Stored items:
******************************
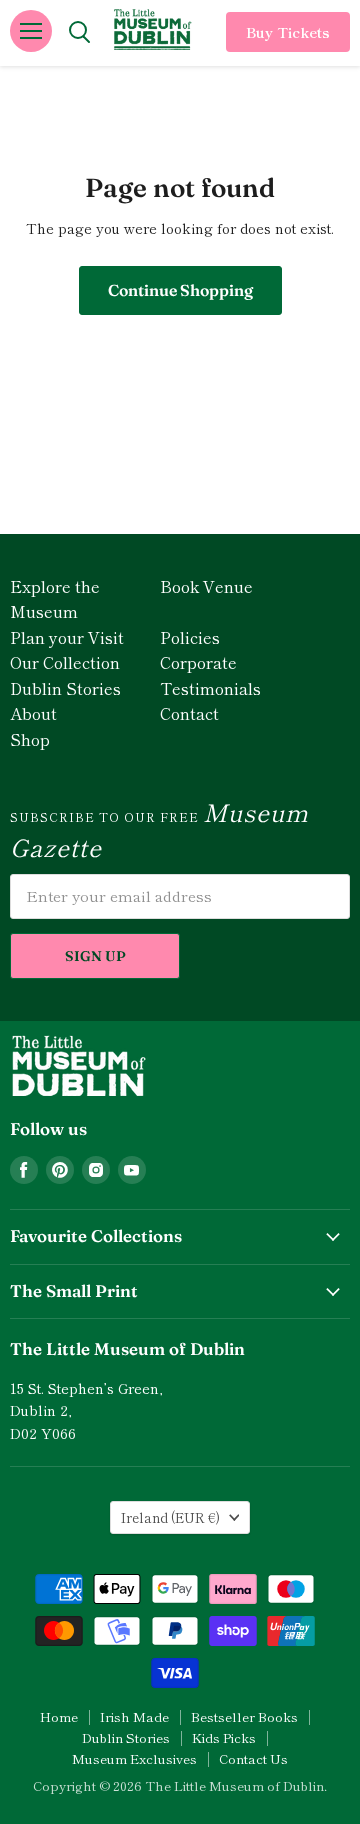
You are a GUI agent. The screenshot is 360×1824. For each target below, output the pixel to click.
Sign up (95, 956)
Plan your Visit (67, 637)
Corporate (198, 662)
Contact (189, 713)
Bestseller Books (244, 1716)
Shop (30, 739)
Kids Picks (224, 1737)
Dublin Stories (65, 688)
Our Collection (65, 662)
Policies (190, 637)
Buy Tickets (288, 32)
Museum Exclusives (134, 1758)
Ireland (170, 1517)
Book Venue (206, 586)
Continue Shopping (180, 290)
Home (59, 1716)
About (33, 713)
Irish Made (134, 1716)
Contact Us (253, 1758)
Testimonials (210, 688)
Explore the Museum (55, 599)
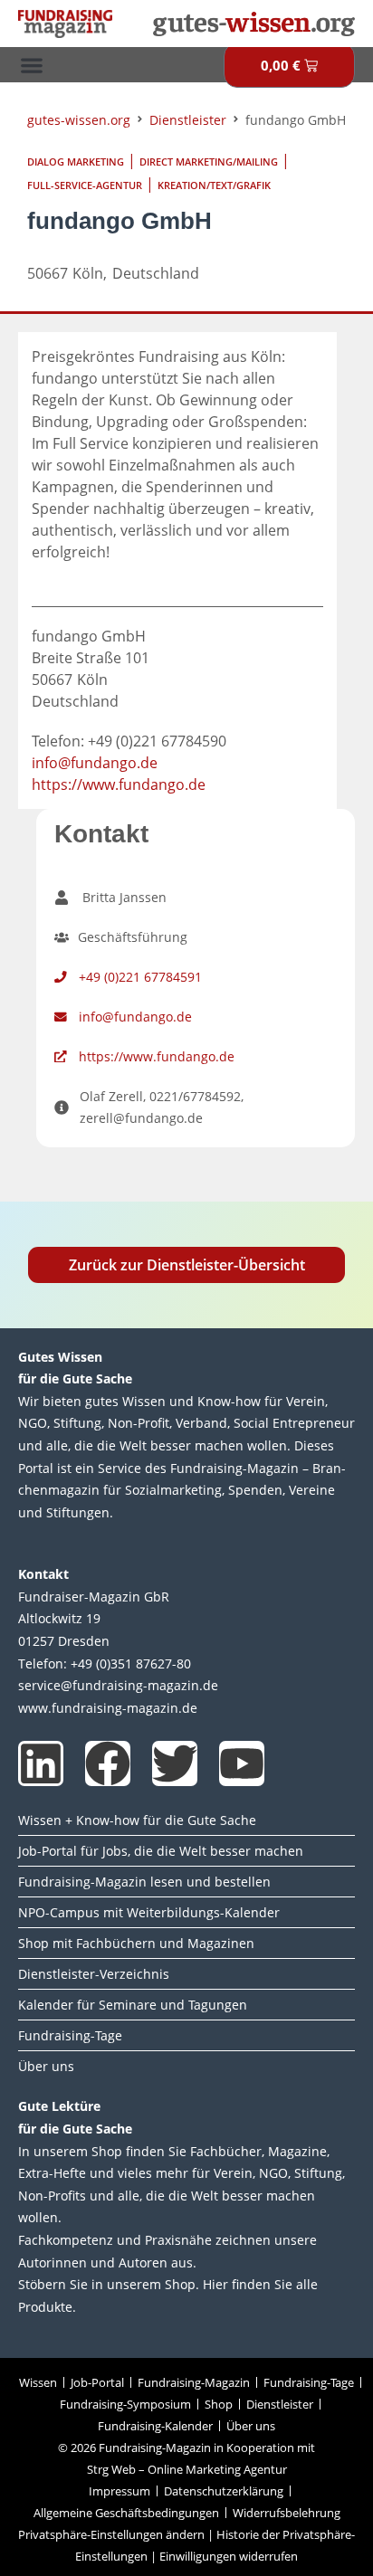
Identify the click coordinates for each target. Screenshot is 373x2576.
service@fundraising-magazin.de (118, 1685)
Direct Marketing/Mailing (208, 161)
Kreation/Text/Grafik (214, 185)
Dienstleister (187, 119)
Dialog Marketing (75, 161)
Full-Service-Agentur (84, 185)
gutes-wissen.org (78, 119)
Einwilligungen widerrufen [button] (228, 2556)
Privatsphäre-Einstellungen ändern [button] (111, 2534)
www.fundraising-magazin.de (107, 1707)
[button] (31, 64)
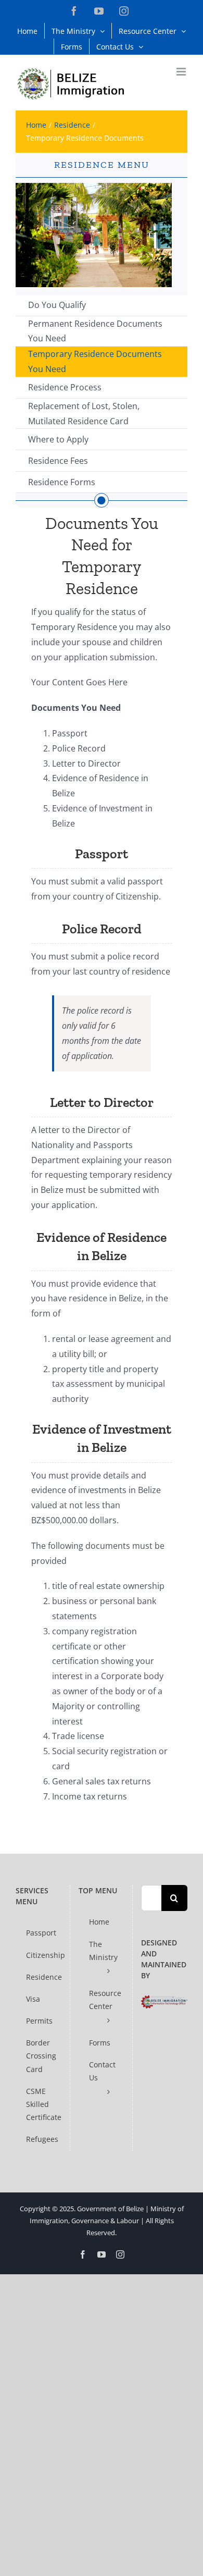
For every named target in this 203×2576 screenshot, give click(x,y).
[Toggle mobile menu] (181, 71)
******************************
> Activity: Your task is to print exactly the lines from the one containing "Dublin Stories (65, 688)" through the final line of the records above, with no pictures and nothing more.

> Output for this task:
Dublin Stories (65, 688)
Our Collection (65, 662)
Policies (190, 637)
Buy Tickets (288, 32)
Museum Exclusives (134, 1758)
Ireland (170, 1517)
Book Venue (206, 586)
Continue Shopping (180, 290)
Home (59, 1716)
About (33, 713)
Irish Made (134, 1716)
Contact Us (253, 1758)
Testimonials (210, 688)
Explore the Museum (55, 599)
Identify the click coordinates for each target. Screenshot is 373x2576.
service@fundraising-magazin.de (118, 1685)
Direct Marketing/Mailing (208, 161)
Kreation/Text/Grafik (214, 185)
Dienstleister (187, 119)
Dialog Marketing (75, 161)
Full-Service-Agentur (84, 185)
gutes-wissen.org (78, 119)
Einwilligungen widerrufen [button] (228, 2556)
Privatsphäre-Einstellungen ändern [button] (111, 2534)
www.fundraising-magazin.de (107, 1707)
[button] (31, 64)
For every named target in this 203×2576 screenshot, give click(x,y).
[Toggle mobile menu] (181, 71)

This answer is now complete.